Die Unfähigkeit der einstigen Dissidenten, konkrete politische Aufgaben zu übernehmen, wird klar, wenn man weiß, daß es in Belgrad nicht eine einzige bedeutende kulturelle Einrichtung gibt (von denen viele vor Milosevic ausgesprochen dissidentisch waren), die heute auf ihrer Seite wäre: Alles haben die nationalen Intellektuellen besetzt. Die listige Politik des Regimes, die ein oder zwei Ventile in den Medien erlaubt hat, welche es aber streng auf Belgrad beschränkt und in ständiger Unsicherheit hält, hat zu einer Situation geführt, in der die außerparlamentarische Opposition und ihre Führer sagen können, was sie wollen. Wegen der vollkommenen Unterdrückung und der Unmöglichkeit von echter Einflußnahme wird ihr Diskurs immer autistischer, belastet von ihrer persönlichen Lage und der Lage der Medien, in denen sie sich zu Wort melden.

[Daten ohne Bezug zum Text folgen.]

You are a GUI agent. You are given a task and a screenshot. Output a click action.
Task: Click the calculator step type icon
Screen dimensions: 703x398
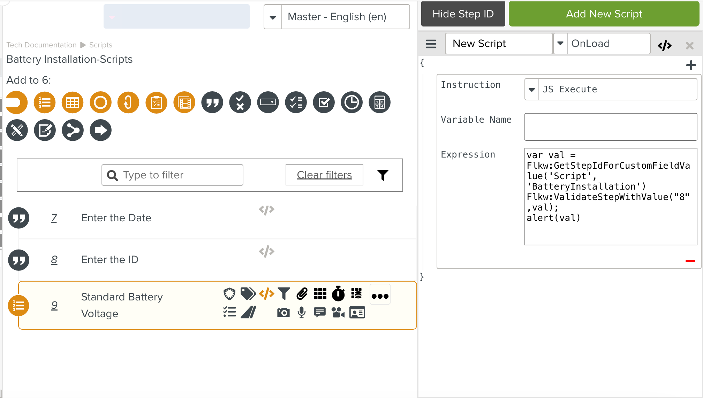(x=379, y=102)
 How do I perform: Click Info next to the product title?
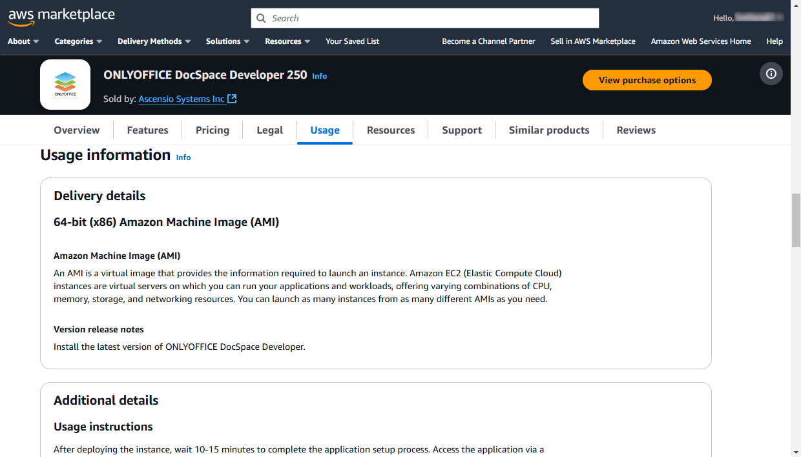point(319,76)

Jede Woche können die Pazifisten hunderttausend Menschen auf die Straße bringen, was eine eindrucksvolle Zahl ist, wenn man bedenkt, daß aus Serbien etwa dreihunderttausend vor allem junge und hochqualifizierte Menschen geflohen sind, und wenn man die hoffnungslose soziale Situation Belgrads betrachtet — Arbeitslosigkeit, Isolation und Armut. Und dennoch kann die außerparlamentarische Opposition ohne die einstige jugoslawische Unterstützung und Kommunikation nicht viel ausrichten. Gerade in Bosnien-Herzegowina saßen die Hauptstützen dieser Opposition. In mancher Hinsicht besteht mit dem Tod von Sarajevo auch Belgrad nicht mehr.

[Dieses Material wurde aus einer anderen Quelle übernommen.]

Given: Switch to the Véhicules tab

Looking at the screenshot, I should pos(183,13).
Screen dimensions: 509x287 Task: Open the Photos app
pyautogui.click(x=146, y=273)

Das „andere“ Serbien wird in aller Öffentlichkeit einen schmerzhaften und qualvollen Prozeß durchlaufen müssen: Reue, Anerkennung der Fehler und Verbrechen, Verfolgung der Kriegsverbrecher — das ist die einzige Art und Weise, wie Serbien wieder einen Hauch von Selbstachtung erlangen kann. Die Wahl von Dobrica Cosic, der bereits mehrere Male in der Öffentlichkeit die Friedensdemonstranten scharf angegriffen hat, ruft in mir große Angst hervor. Es klingt zwar paradox, doch für die Durchführung eines Programms der serbischen Reue und des Umdenkens würde ich meinen pazifistischen Freunden eher raten, den Machtwechsel den Nationalisten zu überlassen und auf keinen Fall mit den Prätorianern zusammenzuarbeiten, die jetzt den Kaiser austauschen wollen. Mit einem solchen Manöver wäre das Leben jener Menschen zu schützen, die allein imstande sind, Selbstkritik zu betreiben. In diesem Sinne decken sich die Ratschläge der orthodoxen Kirche (wenigstens einer Strömung in ihr) mit dem, was ich vorschlage. Damit identifiziere ich mich nicht mit der serbischen orthodoxen Kirche, sondern will nur die Notwendigkeit einer moralischen Reaktion betonen, die allein eine aktive politische Zukunft sichern kann.